---------- Given text ----------

Re: [Fwd: Re: [PATCH] libibmad: Fixes for failures when not all ports of HCA are connected]

2013-03-14 Thread brendan.do...@oracle.com

On 03/15/13 01:23 AM, brendan.do...@oracle.com wrote:


So, here is the history...

There is an oracle application used to monitor the health of a node
by calling ib_resolve_portid_str_via(node GUID).

We observed that a call to ib_resolve_portid_str_via() which specified
the use of an unconnected port to issue the query was returning -1
with errno as 0. The application interpreted this as the query succeeded
but no paths to the specified node were found and assumed the node
was dead. This obviously was not the case, we could not send the query
because the port was down which is very different to the queried
node being down. But the API does not provide a means to distinguish
between these two failure modes. Hence the reason for updating
errno to allow these two failure modes to be distinguished.

Now in terms of the detail of the failure and the reason for the other
changes. The call to ib_resolve_portid_str_via() did not specify an smid,
so ib_resolve_portid_str_via() calls ib_resolve_guid_via() which first
tries to resolve the SM LID using the unconnected port:

if (!sm_id) {
sm_id = &sm_portid;
if (ib_resolve_smlid_via(sm_id, timeout, srcport) < 0)

---------- Data lines ----------

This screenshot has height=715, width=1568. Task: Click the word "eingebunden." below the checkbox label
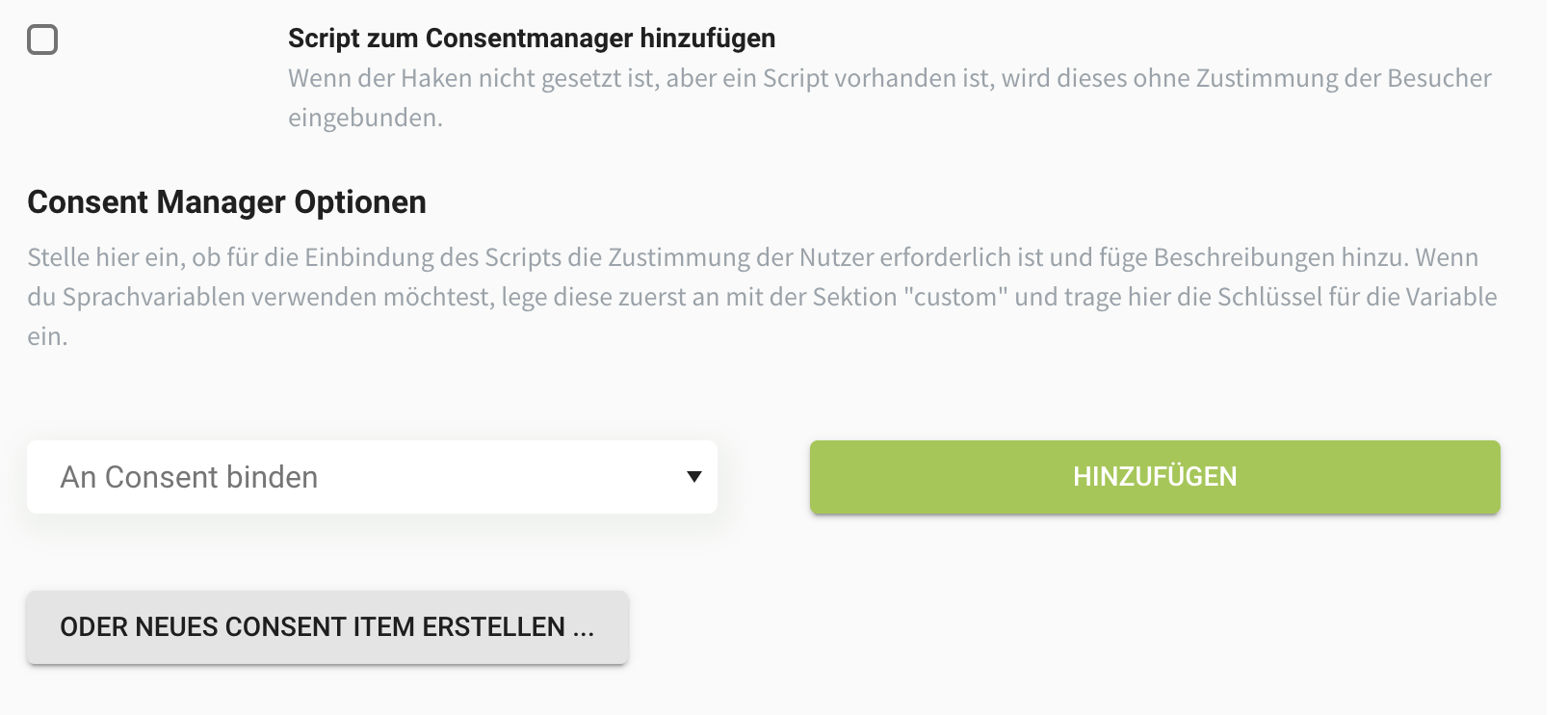click(x=365, y=118)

----------

**Short exercise A**: List every function named in the patch discussion.
**Short exercise B**: In the patch discussion, what did ib_resolve_portid_str_via() return when told to issue the query through an unconnected port?
**Short exercise C**: Continue the libibmad patch discussion from the point where it stops.

**Answer A**: ib_resolve_portid_str_via(), ib_resolve_guid_via(), ib_resolve_smlid_via()

**Answer B**: It returned -1 with errno set to 0.

**Answer C**:
return -1;
}

The call to this succeeds (return value is not -1) and indicates that the
SM LID is 0, which is of course wrong. Even though  port 2 is not
connected, it's SMA is still operational, It receives the get PORT_INFO
SMP (sent as a result of the ib_resolve_smlid_via()) , and returns it
successfully as the value it reads from the adapters PORT_INFO
which happens to be 0. ib_resolve_smlid_via() assumes everything is OK,
it does not bother to check the value of the SM LID returned. We then
try and contact the SM at LID 0!

if ((portid->lid =
 ib_path_query_via(srcport, selfgid, portid->gid, sm_id, 
buf)) < 0)

return -1;

And this obviously fails, and so ib_resolve_portid_str_via() returns -1
errno 0, and the app thinks the node is down. You could argue that
we should not specify an unconnected port in the call to 
ib_resolve_portid_str_via(),

but the changes harden the code, and allow us to distinguish between
no path to the node or could not issue the SA query.

Rdgs

Brendan




On 03/13/13 08:29 PM, Boris Chiu wrote:

fyi,

Boris


 Original Message 
Subject: 	Re: [PATCH] libibmad: Fixes for failures when not all ports 
of HCA are connected

Date:   Wed, 13 Mar 2013 12:36:05 -0700
From:   Ira Weiny 
To: Boris Chiu 
CC: linux-rdma@vger.kernel.org
References: <513f83fd.1090...@oracle.com>



Your commit message does not seem to have anything to do with the
patch.  Could you explain how returning errno from these functions
"Fixes for failures when not all ports of HCA are connected"?

Furthermore, I'm reluctant to modify errno in this library.  It is not
documented and in general is poor form.  I realize that the interface
does not currently allow for an alternative.  :-(

More comments below.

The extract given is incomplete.